The other side of mobile forensics

     Loving notes that as cell phone technology advances, the devices are frequently linked to unconventional crimes that test both existing statutes and legal precedents. Vehicular homicide, for example, virtually demands that a suspect's cell phone be seized and the call logs, SMS messages with their date/time stamps, etc. be preserved. This way, investigators can determine whether cell use, including "driving while texting," was a factor.

     While customer demand for better coverage — and thus more towers — remains high, Loving says many communities have limited tower build-out for a variety of reasons, including aesthetics, zoning and site problems, and even public health. That's why many carriers have begun to share tower space.

     "It is not uncommon to find two or three different carriers at one location," Loving explains. "The simplest and fastest way to determine if multiple carriers exist at one location is to view the tower location. You will notice a group of antennae on the tower; and individual, bulletproof control rooms/buildings at the base."

     This is important for investigators to know because collectible data doesn't go by tower; it goes by carrier. Each carrier maintains sets of information for different periods of time, ranging from six years to just 45 days for call detail reports, while text messages and voicemail typically last a week or less. Each carrier also has its own preferences for how it wants to receive and deal with subpoenas. Some may even charge money for records retrieval services.

     Cree notes that even personnel changes can create difficulties. "Investigators may have had limited or no prior contact with service providers and have no idea where to start. They may not know what information is available to them or what the company's data preservation timeframe is," she says.

     These factors can lead investigators to assume erroneously that they'll have a hard time getting a warrant, according to Lee Reiber, owner and lead instructor of Mobile Forensics Inc. But the trick isn't obtaining the warrant; it's doing so quickly enough.

     The best way to accomplish this is to send a preservation letter. Such a letter asks carriers to pull and maintain data until a warrant can be obtained. Under U.S. Code Title 18 § 2703 (f), investigators can fax a written request to the carrier to preserve all data for a target phone number. The carrier must then hold the data for 90 days, and if requested, renew for 90 more days if the agency requires it. Often this allows investigators enough time to obtain a warrant.

     "The preservation letter doesn't have to come from an attorney," notes Loving. "Most carriers will respond to a police department's letterhead."

     Reiber and Loving both advise that one set of evidence cannot exist independently of the other during a criminal investigation, for a variety of reasons.

     First, no standards exist for cell phones. "The fact that different carriers utilize different technologies and have more than 100 different handsets on the market at any given time [makes] evidence collection/data recovery extremely challenging," says Loving.

     Reiber agrees, saying that manufacturers are unlikely to ever standardize their equipment. "To stay competitive, they cannot standardize things like memory and connectors, and they are constantly improving the technology for faster data and better storage," he explains. "So whereas a computer's hard drive is static and easy to image, investigators would have to budget thousands of dollars in software upgrades alone to keep up with cell device manufacturers." Hence, the need to work with carriers to obtain data.

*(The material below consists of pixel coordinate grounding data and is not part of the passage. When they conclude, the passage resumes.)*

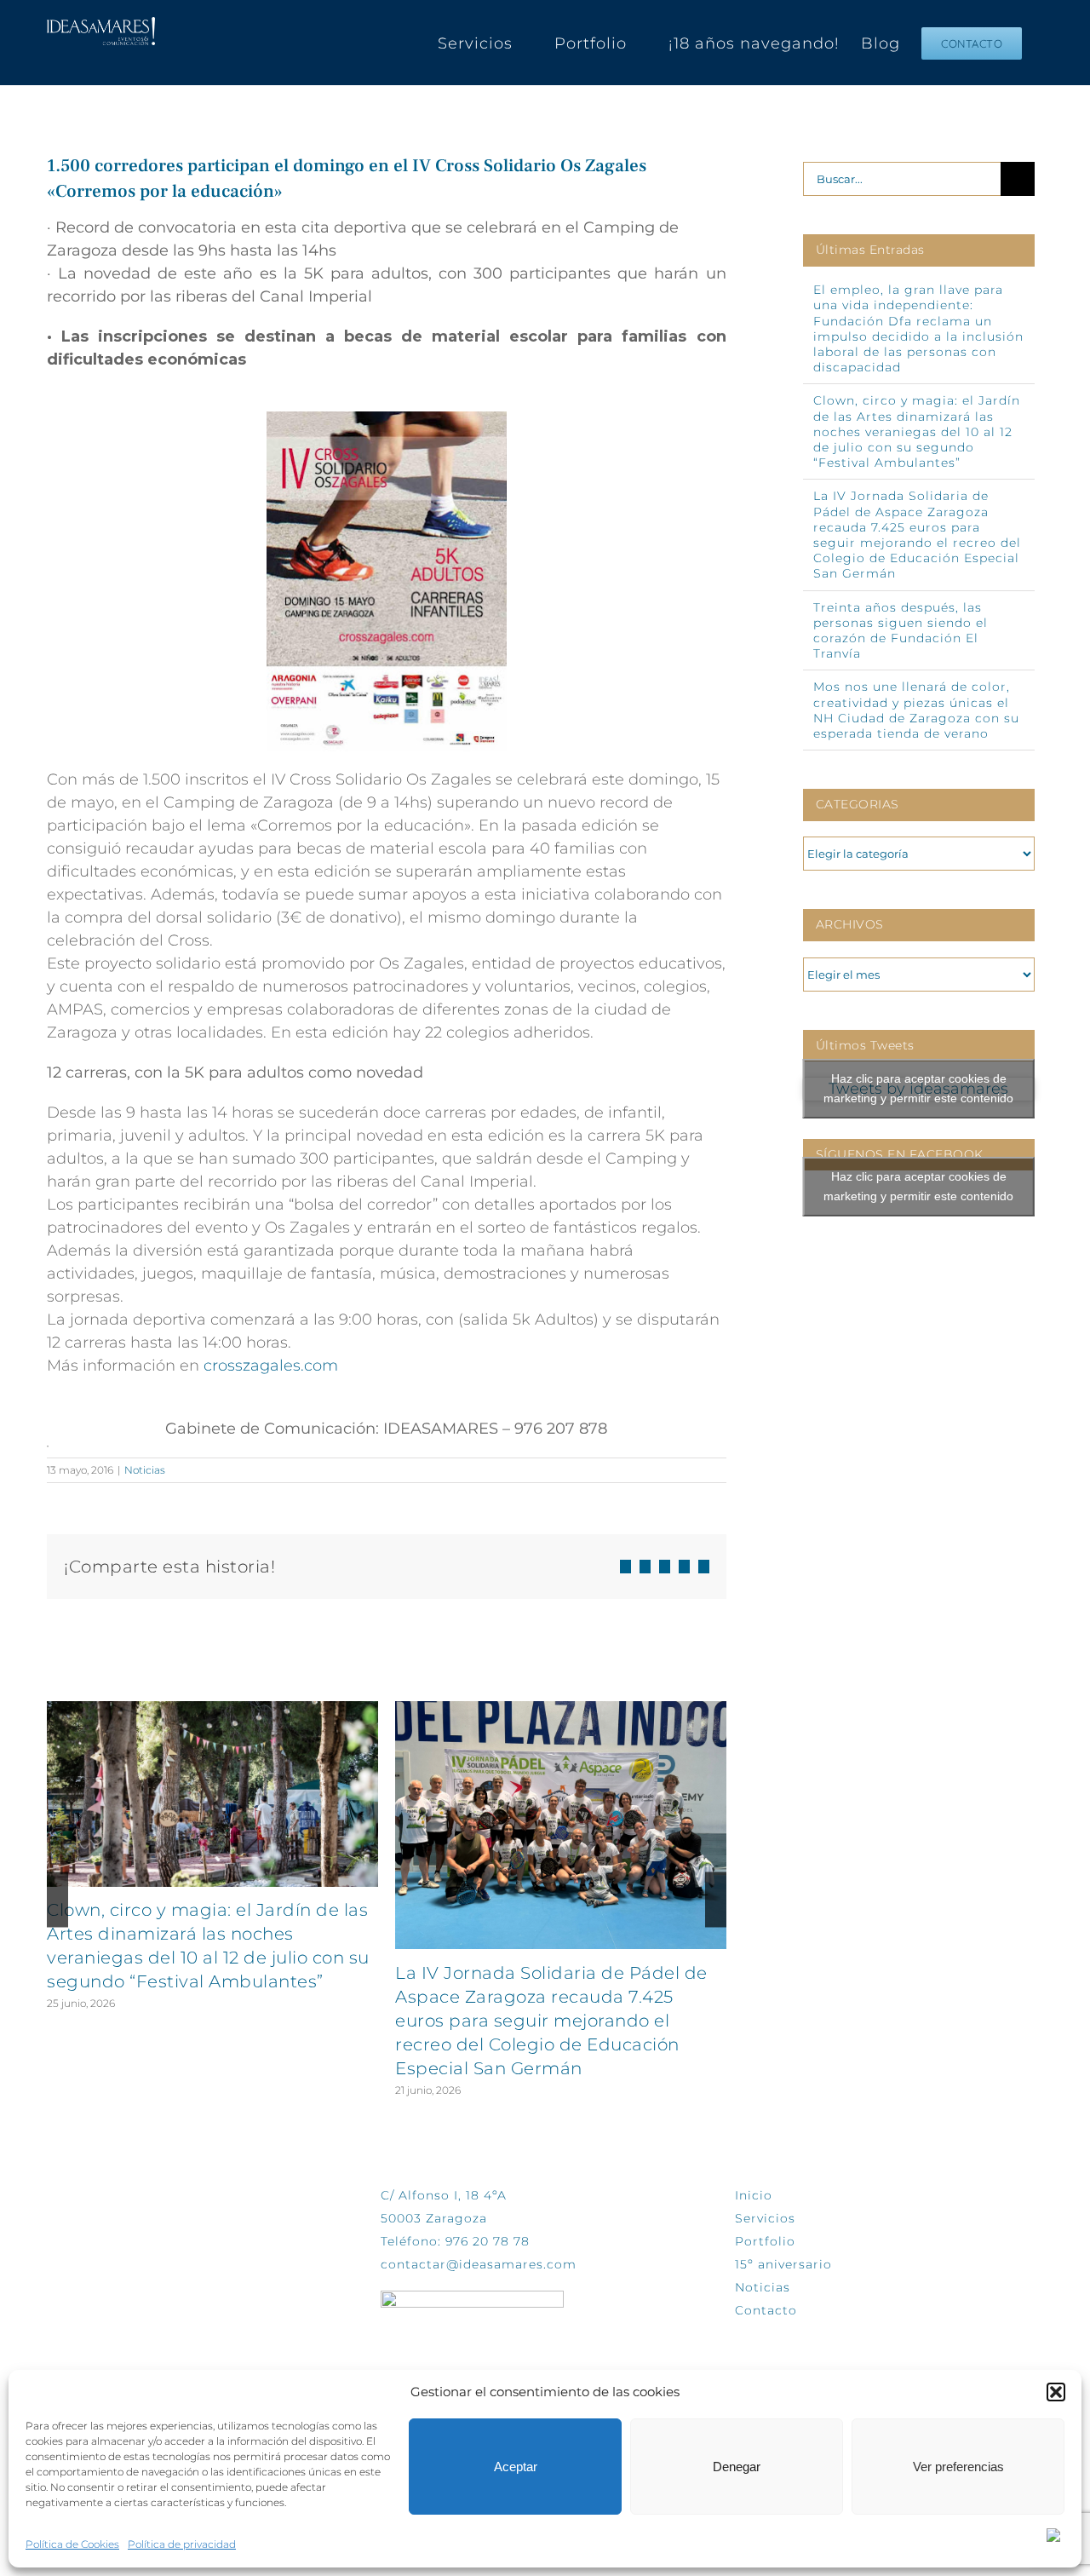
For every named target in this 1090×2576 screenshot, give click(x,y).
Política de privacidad (182, 2544)
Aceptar (515, 2466)
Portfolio (765, 2241)
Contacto (766, 2310)
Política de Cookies (72, 2544)
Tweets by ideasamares (918, 1089)
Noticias (144, 1469)
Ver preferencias (958, 2466)
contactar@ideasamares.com (479, 2264)
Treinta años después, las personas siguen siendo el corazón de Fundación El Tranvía (900, 631)
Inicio (753, 2195)
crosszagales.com (271, 1365)
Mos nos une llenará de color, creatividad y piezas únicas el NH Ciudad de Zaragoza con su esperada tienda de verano (916, 710)
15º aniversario (783, 2264)
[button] (1055, 2392)
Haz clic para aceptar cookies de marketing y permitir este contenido (918, 1088)
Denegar (736, 2466)
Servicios (765, 2218)
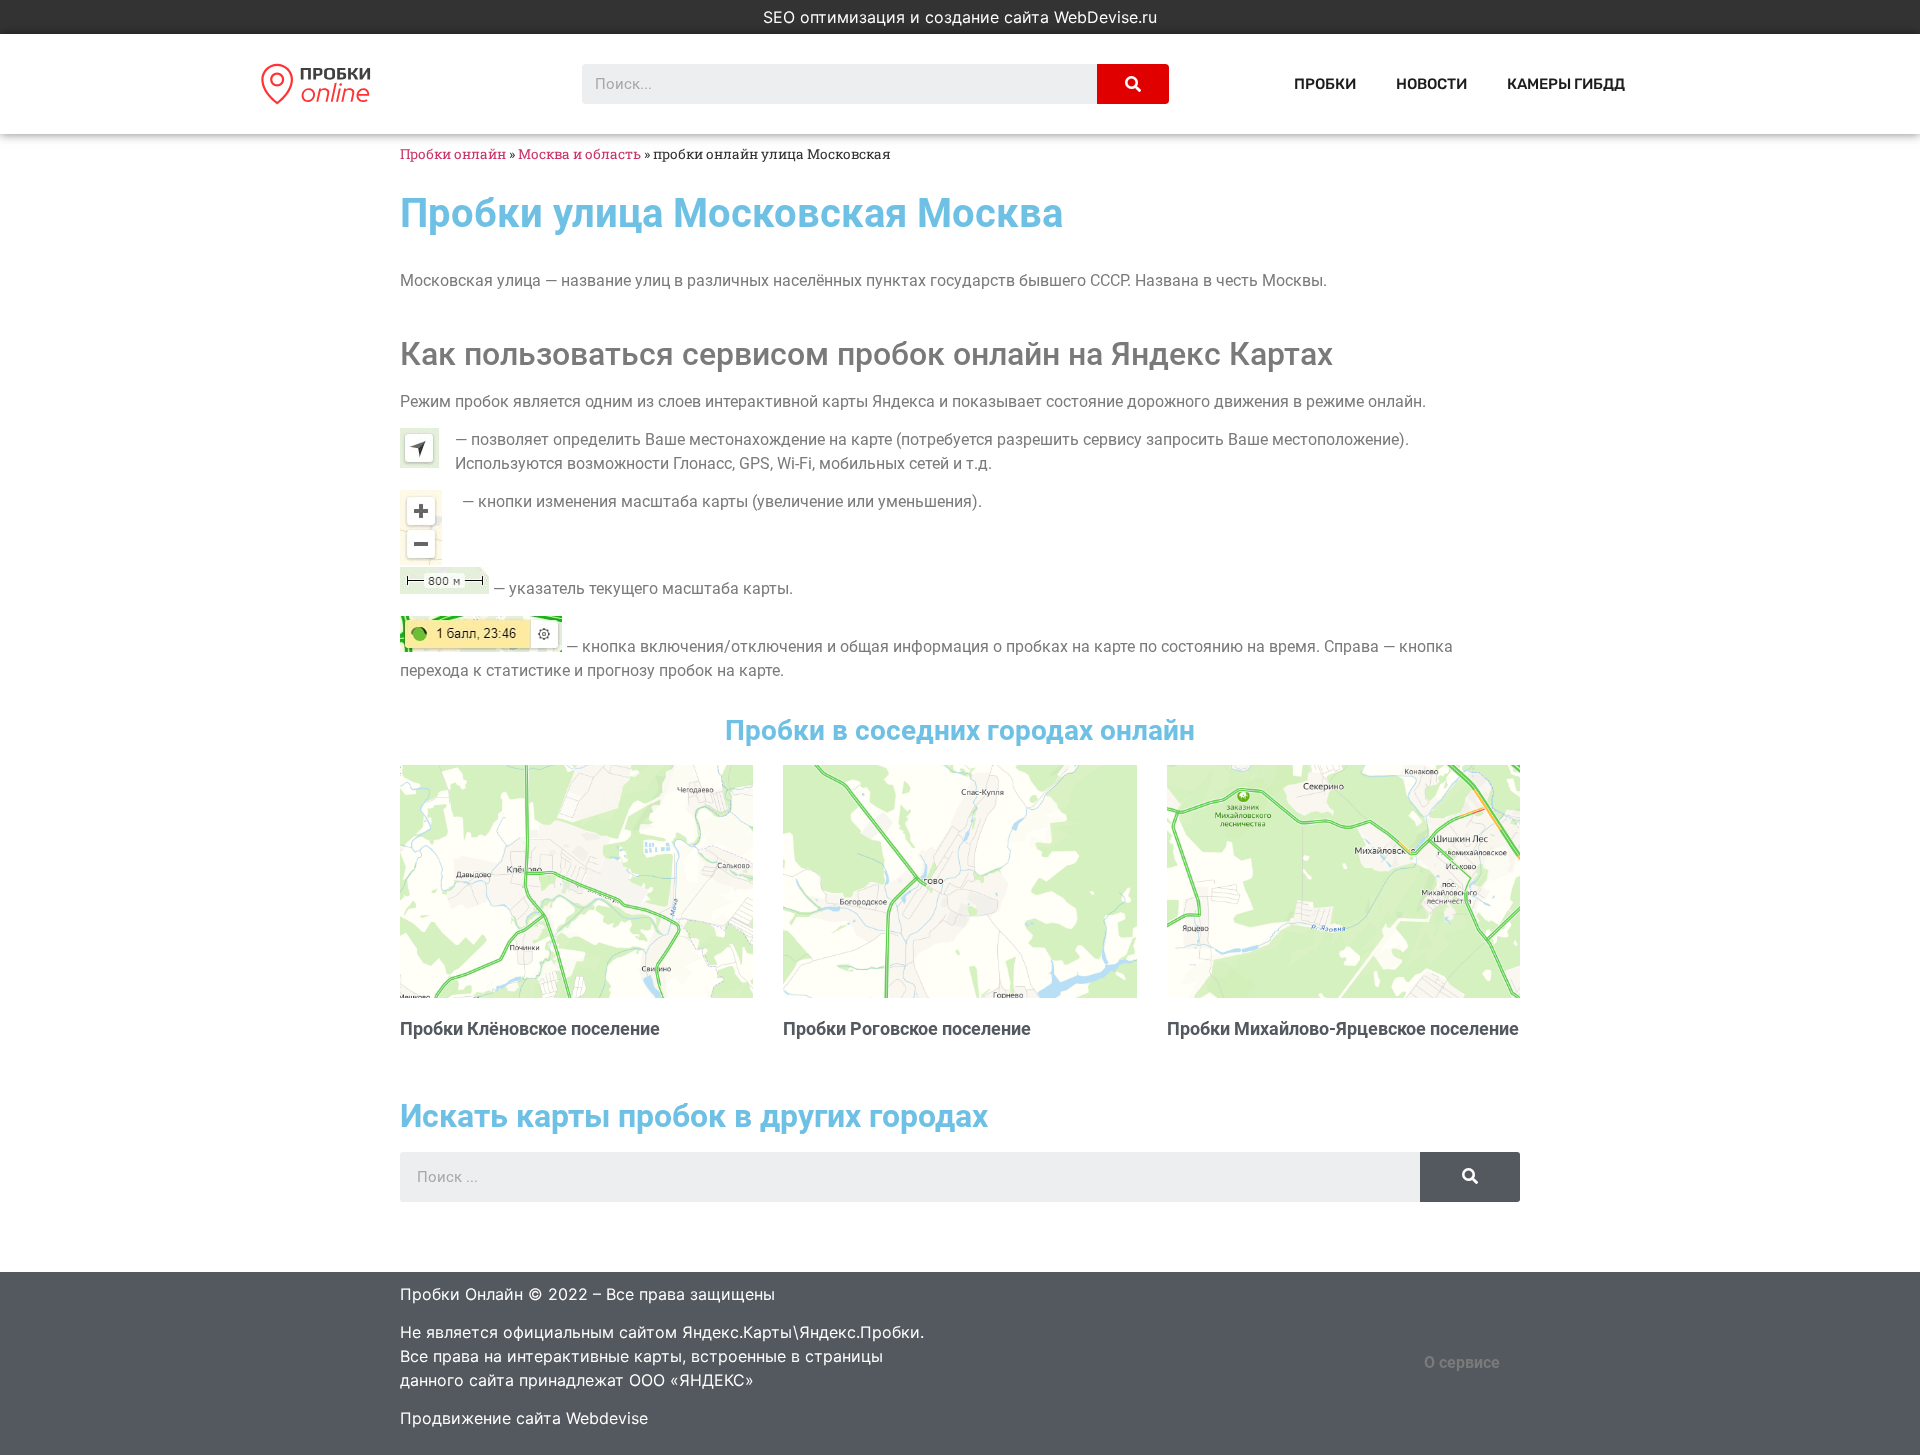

     Conversely, tower data tells only part of the story. "One challenge law enforcement faces is identifying the specific user of a phone," says Cree. "The only way to positively identify a user is through personal statement, direct observation or audio identification."

     For example, after the February 2006 murder of a California peace officer, tower data that showed the suspect fleeing the area was later tied to personal data in his phone's calendar. It was not enough that the officer was found clutching the vehicle's registration, or that tower data showed calls being made along the suspect's escape route; the suspect had even erased all inbound and outbound call logs.